[Stored items from a collection]
= Beginning of Section =

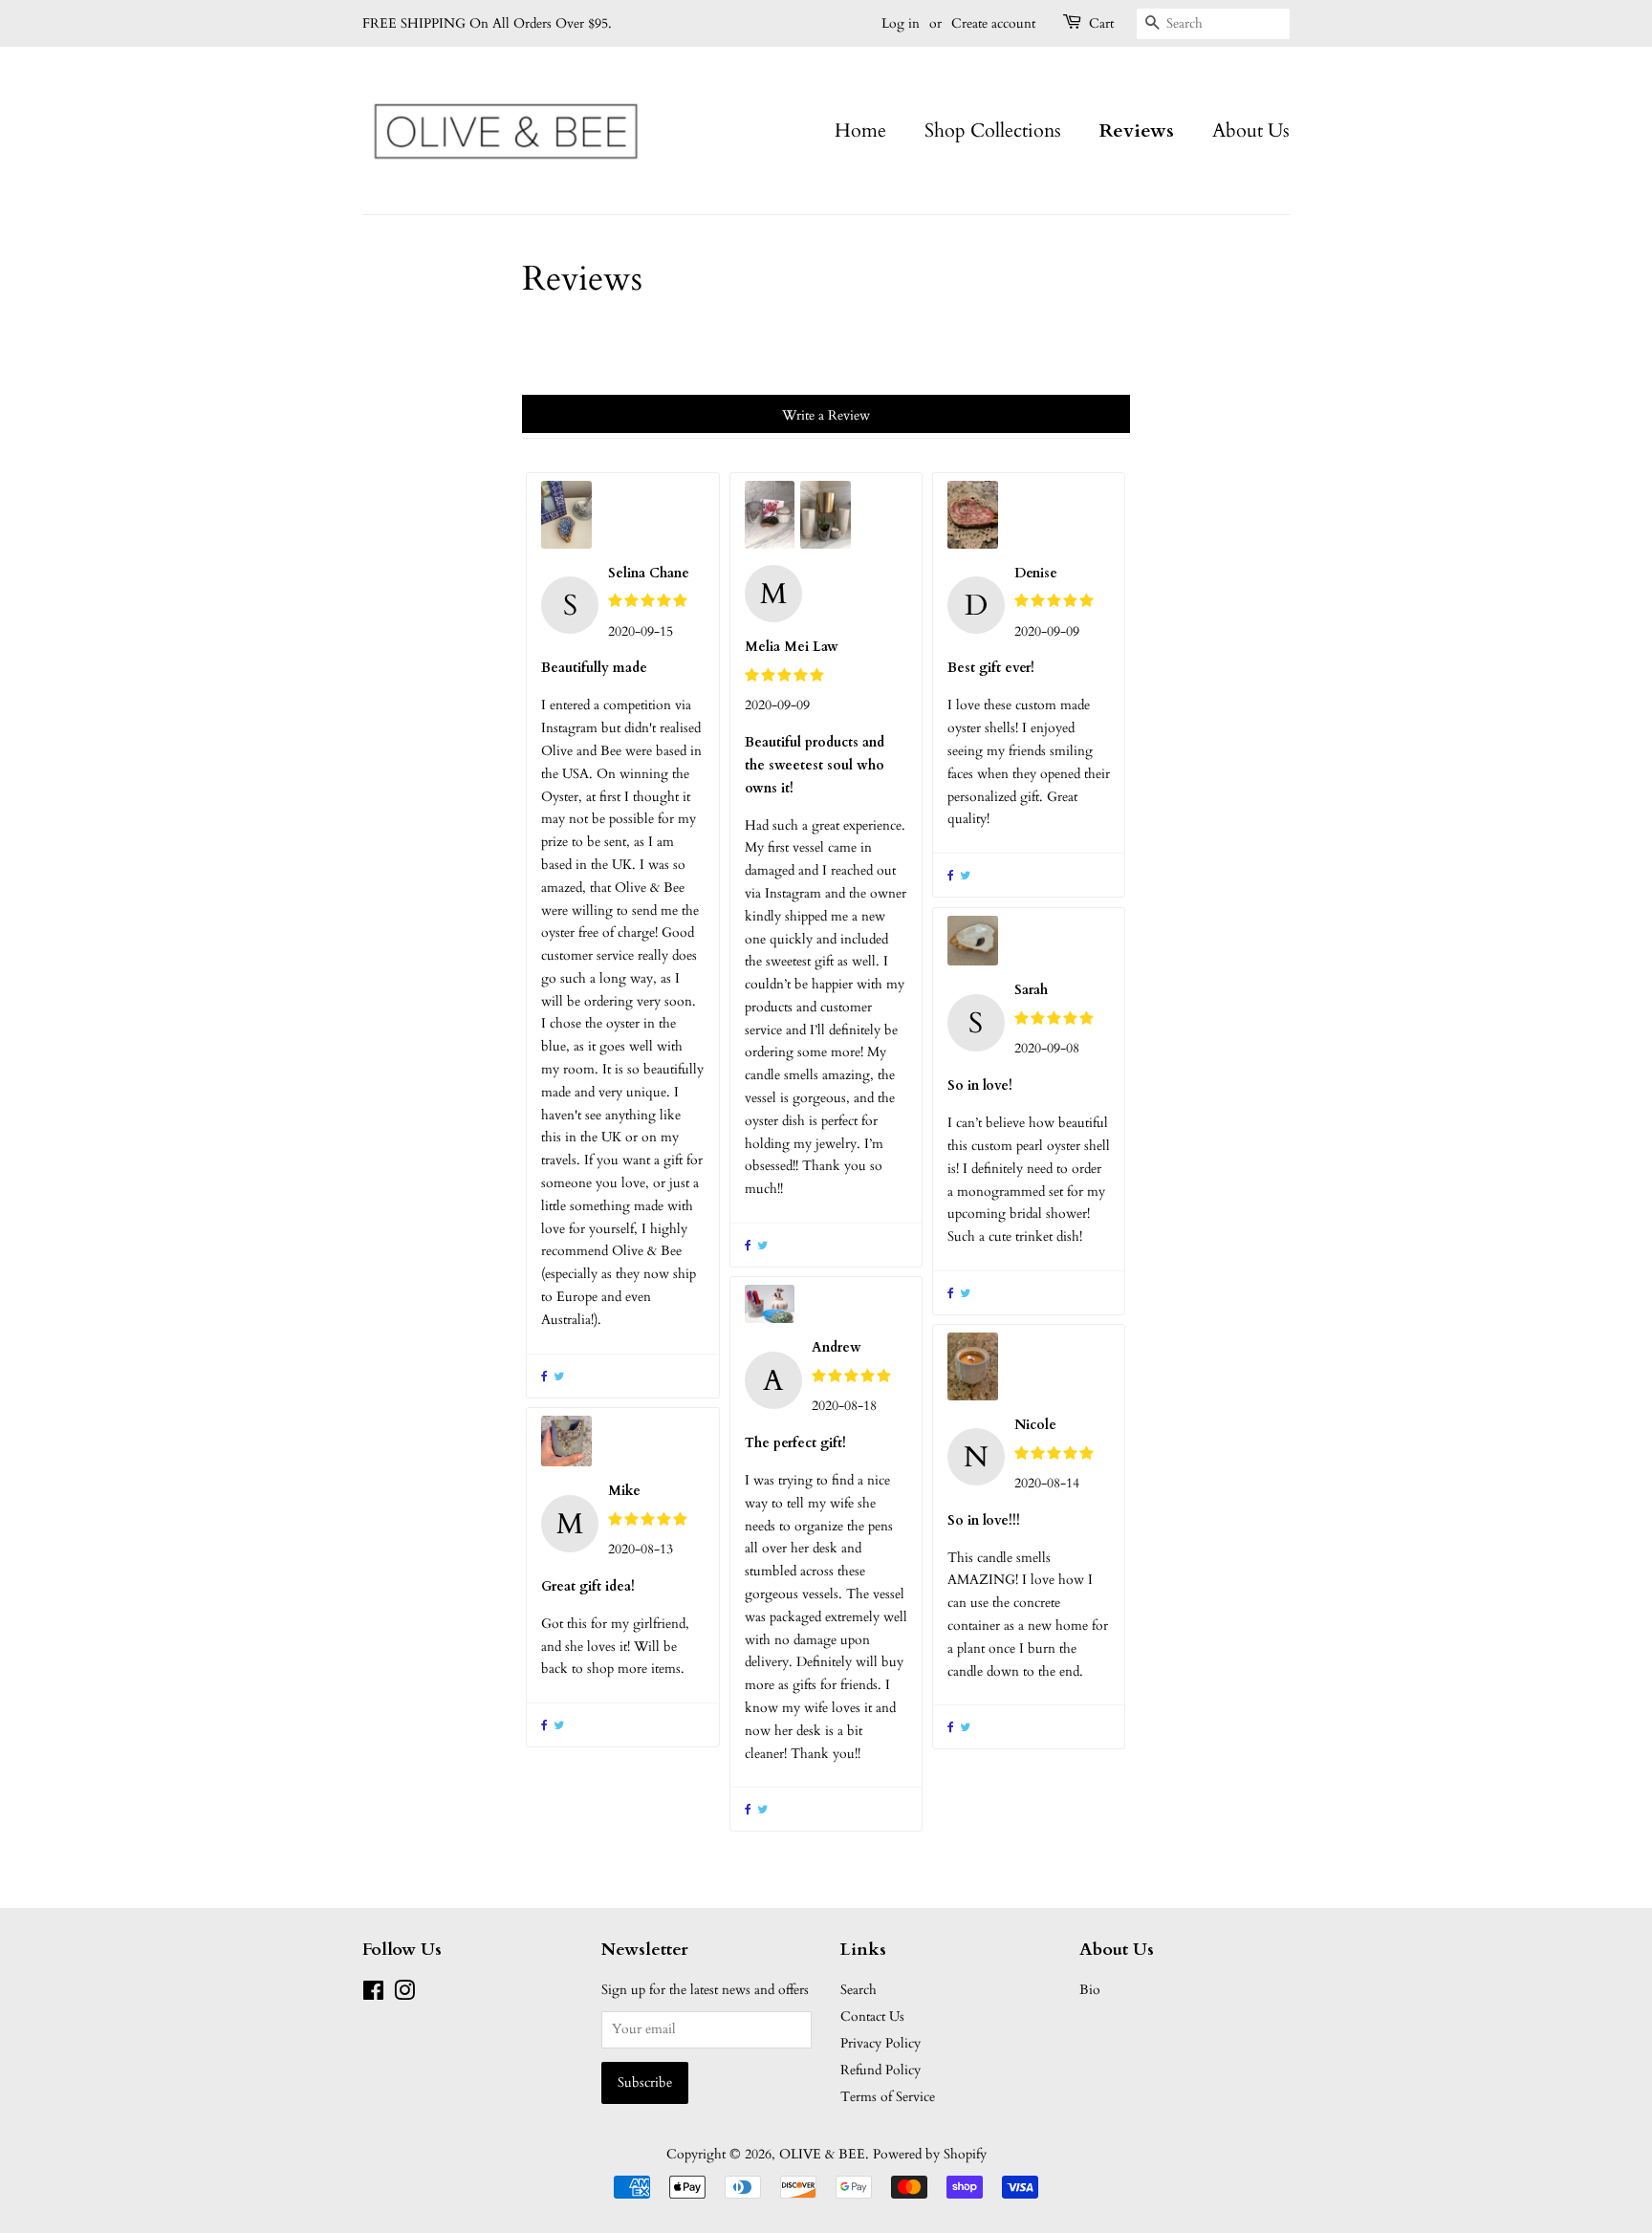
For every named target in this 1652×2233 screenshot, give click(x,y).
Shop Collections (992, 130)
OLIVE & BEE (822, 2154)
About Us (1251, 130)
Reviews (1136, 130)
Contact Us (872, 2016)
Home (860, 130)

= End of Section =

**Task description:**
Word for word, quote the lines above. Omit the pictures.

**Final answer:**
For every named target in this 1652×2233 screenshot, give click(x,y).
Shop Collections (992, 130)
OLIVE & BEE (822, 2154)
About Us (1251, 130)
Reviews (1136, 130)
Contact Us (872, 2016)
Home (860, 130)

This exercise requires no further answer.